*Exercise directions:* Look for "messages" in each line of the records, and copy the lines that have it.
-------- Supplied information --------
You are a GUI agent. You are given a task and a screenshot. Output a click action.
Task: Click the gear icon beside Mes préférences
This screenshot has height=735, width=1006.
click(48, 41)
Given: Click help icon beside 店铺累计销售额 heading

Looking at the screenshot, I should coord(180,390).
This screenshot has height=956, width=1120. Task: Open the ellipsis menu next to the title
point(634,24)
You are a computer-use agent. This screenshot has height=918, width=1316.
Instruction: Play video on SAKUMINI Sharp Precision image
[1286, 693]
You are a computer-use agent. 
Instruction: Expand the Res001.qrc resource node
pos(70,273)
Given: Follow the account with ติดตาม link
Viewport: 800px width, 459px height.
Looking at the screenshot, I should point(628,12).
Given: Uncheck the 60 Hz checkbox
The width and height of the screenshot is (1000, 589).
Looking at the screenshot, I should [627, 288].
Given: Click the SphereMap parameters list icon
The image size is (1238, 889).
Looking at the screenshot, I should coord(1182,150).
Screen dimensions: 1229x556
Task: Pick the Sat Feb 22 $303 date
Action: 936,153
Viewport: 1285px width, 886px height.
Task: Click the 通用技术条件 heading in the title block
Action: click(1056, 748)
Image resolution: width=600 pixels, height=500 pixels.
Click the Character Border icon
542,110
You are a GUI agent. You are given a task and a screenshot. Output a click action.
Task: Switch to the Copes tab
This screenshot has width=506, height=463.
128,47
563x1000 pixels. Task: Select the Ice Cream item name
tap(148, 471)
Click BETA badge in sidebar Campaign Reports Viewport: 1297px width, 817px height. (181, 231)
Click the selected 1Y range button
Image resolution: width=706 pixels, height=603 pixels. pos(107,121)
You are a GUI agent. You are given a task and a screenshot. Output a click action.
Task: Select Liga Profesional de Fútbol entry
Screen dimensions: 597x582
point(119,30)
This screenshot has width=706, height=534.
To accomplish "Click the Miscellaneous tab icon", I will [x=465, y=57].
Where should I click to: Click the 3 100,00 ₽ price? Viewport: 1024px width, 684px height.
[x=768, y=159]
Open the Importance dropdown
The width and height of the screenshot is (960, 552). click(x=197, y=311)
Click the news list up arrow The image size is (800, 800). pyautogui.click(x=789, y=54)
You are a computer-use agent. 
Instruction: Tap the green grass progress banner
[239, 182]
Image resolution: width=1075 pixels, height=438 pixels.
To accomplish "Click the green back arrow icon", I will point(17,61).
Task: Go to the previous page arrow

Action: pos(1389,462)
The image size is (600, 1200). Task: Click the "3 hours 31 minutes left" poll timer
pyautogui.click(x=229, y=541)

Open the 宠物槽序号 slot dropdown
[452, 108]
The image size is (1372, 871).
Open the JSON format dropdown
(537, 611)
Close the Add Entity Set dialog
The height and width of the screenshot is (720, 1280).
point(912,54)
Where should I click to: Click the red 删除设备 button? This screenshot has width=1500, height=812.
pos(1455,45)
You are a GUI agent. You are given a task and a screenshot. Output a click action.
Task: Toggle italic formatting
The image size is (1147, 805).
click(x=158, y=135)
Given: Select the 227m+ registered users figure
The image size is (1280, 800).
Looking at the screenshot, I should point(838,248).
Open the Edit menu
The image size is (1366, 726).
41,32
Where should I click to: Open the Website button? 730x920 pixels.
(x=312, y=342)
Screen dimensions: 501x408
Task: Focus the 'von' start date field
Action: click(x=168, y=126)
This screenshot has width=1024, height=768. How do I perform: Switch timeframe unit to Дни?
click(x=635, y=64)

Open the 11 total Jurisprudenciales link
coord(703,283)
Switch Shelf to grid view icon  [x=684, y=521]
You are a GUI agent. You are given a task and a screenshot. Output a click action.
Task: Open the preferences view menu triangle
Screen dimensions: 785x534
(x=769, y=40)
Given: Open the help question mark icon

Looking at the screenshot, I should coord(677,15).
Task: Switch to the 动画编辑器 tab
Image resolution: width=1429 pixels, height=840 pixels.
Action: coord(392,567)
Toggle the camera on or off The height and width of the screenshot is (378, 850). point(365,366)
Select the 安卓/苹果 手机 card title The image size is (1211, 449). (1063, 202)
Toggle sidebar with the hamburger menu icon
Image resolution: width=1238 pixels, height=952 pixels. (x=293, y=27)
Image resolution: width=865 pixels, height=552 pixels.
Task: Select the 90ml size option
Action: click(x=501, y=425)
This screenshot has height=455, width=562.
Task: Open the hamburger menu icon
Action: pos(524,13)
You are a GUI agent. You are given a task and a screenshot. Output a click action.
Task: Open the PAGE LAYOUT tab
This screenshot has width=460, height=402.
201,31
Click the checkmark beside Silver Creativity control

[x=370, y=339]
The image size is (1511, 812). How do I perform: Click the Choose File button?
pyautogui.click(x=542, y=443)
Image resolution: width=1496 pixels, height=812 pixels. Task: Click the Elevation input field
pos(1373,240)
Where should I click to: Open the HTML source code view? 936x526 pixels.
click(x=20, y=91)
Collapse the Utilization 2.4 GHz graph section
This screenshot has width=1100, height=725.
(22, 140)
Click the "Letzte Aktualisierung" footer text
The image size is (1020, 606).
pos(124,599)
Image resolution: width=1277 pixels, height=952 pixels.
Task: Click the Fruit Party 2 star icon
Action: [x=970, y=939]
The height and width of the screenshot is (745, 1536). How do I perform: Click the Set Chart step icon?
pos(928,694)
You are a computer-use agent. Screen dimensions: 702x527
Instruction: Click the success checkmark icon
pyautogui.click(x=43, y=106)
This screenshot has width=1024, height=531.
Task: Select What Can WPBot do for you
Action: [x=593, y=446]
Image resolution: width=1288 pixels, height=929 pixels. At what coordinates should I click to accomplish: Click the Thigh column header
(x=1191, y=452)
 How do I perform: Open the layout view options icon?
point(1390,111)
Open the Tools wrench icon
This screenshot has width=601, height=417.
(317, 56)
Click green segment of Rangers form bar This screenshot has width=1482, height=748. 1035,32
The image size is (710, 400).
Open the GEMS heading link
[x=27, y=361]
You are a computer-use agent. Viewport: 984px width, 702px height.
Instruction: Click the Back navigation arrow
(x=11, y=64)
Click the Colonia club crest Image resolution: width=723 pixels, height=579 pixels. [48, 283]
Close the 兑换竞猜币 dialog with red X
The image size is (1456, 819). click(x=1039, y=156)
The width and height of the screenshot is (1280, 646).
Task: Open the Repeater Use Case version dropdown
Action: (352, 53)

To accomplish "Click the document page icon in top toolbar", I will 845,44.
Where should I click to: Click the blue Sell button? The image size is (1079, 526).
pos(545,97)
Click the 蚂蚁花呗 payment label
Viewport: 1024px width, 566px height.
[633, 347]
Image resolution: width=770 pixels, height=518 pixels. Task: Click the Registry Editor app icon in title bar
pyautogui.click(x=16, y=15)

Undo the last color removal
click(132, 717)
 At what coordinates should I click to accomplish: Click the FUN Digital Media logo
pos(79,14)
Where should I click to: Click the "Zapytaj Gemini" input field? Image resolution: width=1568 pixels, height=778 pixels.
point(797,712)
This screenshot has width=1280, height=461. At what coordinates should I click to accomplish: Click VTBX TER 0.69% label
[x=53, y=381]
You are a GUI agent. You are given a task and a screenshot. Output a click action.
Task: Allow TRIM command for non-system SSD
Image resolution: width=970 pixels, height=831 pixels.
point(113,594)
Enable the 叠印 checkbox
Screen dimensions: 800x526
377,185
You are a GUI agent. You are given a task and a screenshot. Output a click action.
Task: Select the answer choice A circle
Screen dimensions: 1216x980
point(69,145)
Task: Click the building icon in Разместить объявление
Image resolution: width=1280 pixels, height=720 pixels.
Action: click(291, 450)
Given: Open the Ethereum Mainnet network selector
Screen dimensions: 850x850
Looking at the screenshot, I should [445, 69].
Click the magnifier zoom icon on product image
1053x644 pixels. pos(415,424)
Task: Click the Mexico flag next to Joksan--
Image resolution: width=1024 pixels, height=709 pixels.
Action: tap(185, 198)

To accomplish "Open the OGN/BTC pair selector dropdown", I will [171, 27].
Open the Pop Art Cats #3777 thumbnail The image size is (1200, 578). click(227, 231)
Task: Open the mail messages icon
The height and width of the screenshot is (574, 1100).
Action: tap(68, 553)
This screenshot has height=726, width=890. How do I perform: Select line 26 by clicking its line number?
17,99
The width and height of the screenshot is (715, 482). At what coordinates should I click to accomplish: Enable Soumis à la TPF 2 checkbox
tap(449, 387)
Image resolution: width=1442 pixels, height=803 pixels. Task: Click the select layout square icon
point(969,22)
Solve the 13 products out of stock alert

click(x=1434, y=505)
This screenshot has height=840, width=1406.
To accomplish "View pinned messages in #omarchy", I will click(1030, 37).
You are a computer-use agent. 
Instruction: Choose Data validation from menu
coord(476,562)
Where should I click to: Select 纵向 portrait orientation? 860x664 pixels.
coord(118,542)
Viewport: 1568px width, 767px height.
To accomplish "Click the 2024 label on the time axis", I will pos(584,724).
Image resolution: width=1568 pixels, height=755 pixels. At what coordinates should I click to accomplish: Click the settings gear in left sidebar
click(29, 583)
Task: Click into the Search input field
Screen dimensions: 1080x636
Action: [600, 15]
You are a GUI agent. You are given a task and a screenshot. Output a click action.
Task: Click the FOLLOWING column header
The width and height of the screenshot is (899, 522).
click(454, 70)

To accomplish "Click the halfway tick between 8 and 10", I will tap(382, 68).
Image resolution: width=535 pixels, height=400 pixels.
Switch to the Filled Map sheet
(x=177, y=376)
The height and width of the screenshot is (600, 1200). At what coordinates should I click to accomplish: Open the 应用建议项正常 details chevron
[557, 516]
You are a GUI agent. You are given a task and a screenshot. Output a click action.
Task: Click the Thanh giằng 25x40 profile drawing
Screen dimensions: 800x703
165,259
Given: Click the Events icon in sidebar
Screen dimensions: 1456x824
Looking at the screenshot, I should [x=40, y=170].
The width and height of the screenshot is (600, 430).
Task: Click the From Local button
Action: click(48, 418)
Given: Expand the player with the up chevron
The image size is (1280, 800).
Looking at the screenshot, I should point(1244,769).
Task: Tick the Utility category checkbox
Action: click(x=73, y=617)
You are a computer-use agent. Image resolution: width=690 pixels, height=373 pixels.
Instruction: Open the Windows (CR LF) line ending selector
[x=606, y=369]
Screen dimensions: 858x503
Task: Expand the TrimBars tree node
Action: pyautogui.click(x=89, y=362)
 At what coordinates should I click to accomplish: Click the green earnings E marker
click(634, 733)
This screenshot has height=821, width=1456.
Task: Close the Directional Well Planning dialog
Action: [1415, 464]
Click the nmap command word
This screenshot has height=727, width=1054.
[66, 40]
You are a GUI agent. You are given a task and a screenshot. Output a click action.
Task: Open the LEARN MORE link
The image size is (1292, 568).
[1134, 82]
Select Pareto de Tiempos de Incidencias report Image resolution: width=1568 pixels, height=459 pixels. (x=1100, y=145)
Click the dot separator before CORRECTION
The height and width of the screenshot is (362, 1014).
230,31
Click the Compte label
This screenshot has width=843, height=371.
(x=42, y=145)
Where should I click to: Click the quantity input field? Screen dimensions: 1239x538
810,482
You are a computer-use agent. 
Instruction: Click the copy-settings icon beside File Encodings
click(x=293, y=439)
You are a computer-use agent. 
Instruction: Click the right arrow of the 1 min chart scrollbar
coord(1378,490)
--------
*Result for this exercise:*
Task: Open the mail messages icon
To accomplish "View pinned messages in #omarchy", I will click(1030, 37).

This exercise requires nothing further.